Sep 5th 2014

Norman Zammitt / Jeremy Bolen (Closing Reception)

@ Andrew Rafacz Gallery

835 W. Washington Blvd., 2nd Fl., Chicago, IL 60607

Opening Friday, September 5th, from 4PM - 7PM

On view through Saturday, September 6th

A pioneer of the Light and Space movement of Southern California, Norman Zammitt often worked on canvases that were mural-sized, but the artist also worked intensely on much smaller paintings in his studio, resolving his own ideas about color. Far from being studies for the larger works, they are masterful executions in their own right.

His dedication to the potential of color and precision in applying paint produced courageous, sublime works. Approaching his work with the rigor of a scientist or mathematician, these linear geometric abstractions begin with substantial research into the mixture and gradation of color, but the final paintings are ethereal investigations of light, indebted to the beauty of the natural world.

This exhibition presents Zammitt’s smaller paintings with an impact that matches the large murals, many of which have not been seen or exhibited for decades.
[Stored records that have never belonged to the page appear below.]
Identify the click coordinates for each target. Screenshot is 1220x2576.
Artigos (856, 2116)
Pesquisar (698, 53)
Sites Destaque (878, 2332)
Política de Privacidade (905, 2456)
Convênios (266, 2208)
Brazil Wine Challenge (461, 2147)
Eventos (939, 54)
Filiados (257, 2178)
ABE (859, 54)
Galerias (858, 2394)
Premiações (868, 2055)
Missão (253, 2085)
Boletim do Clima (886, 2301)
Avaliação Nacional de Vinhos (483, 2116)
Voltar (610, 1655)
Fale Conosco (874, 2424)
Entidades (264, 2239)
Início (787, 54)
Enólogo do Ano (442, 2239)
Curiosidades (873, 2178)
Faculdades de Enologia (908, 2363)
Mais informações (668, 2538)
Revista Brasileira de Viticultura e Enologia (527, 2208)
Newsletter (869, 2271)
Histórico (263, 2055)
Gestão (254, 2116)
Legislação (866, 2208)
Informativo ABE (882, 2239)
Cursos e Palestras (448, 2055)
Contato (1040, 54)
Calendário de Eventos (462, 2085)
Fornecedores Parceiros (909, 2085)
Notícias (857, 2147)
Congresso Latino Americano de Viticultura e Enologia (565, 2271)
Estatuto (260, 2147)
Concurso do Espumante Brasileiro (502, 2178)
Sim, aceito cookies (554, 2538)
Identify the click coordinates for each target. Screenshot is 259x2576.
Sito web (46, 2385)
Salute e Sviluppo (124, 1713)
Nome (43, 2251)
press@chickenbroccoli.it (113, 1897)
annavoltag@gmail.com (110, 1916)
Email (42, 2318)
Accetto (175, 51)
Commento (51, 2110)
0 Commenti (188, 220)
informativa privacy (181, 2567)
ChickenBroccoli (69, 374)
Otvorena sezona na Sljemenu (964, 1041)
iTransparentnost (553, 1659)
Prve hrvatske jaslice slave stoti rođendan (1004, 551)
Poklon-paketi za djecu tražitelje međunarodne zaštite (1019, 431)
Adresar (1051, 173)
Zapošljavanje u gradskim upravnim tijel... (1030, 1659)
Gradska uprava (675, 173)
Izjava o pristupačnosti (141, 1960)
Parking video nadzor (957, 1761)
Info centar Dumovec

A catalogue of works from the exhibition, with essays by several contemporary painters and writers, is forthcoming.

NORMAN ZAMMIT (Canadian, b. 1931 – † 2007) lived and worked in Pasadena, California. Zammitt was of Native American and Sicilian descent. Following life on the Caugnawaga Reservation outside of Montreal and in Buffalo New York, he moved with his family to California in 1945. He studied at Pasadena City College and went on to earn his MFA at Otis Art Institute in 1961, where he created collages and abstract paintings inspired by the landscape. In 1964 Zammitt turned from oil paint to acrylic plastic resin, producing box-like sculptures that explored color and transparency. By the early 1970s, he returned to painting, continuing his investigations of color relationships through precisely rendered striped paintings. Zammitt’s mathematical color combinations produce the illusion of deep dimensionality and dramatic optic effects. His large painting North Wall (1977) was included in the Getty’s Pacific Standard Time exhibition in 2011.

Investigating unresolved energies that still remain from human intervention with the planet, Jeremy Bolen’s newest body of work presents imagery of the visible and invisible as an evolving landscape remaining from military and scientific research. The artist’s focus for the exhibition involves two distinct but historically and environmentally charged locations for his project: a long decommissioned experimental nuclear plant on a well known surfing beach in Puerto Rico commonly referred to as “Domes” and a vaguely defined area near the border of Utah and Nevada where undocumented military exercises, experiments and practice missions once occurred.

Using site-specific modes of recording, the artist traveled to both sites utilizing various experimental documentary techniques including burying film and collecting samples to create his evolving images. These works articulate a tension between the visible and invisible, the actual and the representational, both interred in the literal landscape and tied to the history of landscape photography, and reveal potential presences that are beyond our sensory and measurement capabilities.

JEREMY BOLEN (American, b. 1977) lives and works in Chicago. He received his MFA from UIC in 2012.
He is a recent recipient of an Anthropocene Campus Residency in Berlin, Germany; Center for Land Use Interpretation Residency in Wendover, Utah; Joshua Tree Highlands Residency in Joshua Tree, CA; and the Provost Award for Graduate Research from the University of Illinois at Chicago. His work has been widely exhibited in galleries and institutions, including Galerie Zürcher, Paris; Salon Zürcher, New York; The Drake, Toronto; Untitled Art Fair, Miami; Depaul University Art Museum, Chicago; Hyde Park Art Center, Chicago, and Roots and Culture, Chicago. His work was recently included in Ghost Nature at La Box, Bourges, France and Gallery 400, Chicago; Fragments of an Unknowable World, Ohio State University, Columbus, OH; and Lateral, The Mission, Houston, TX. Concurrent with this exhibition, the artist will present new works as part of Phantoms in the Dirt, curated by Karsten Lund, opening July 24, at the Museum of Contemporary Photography, Chicago, IL.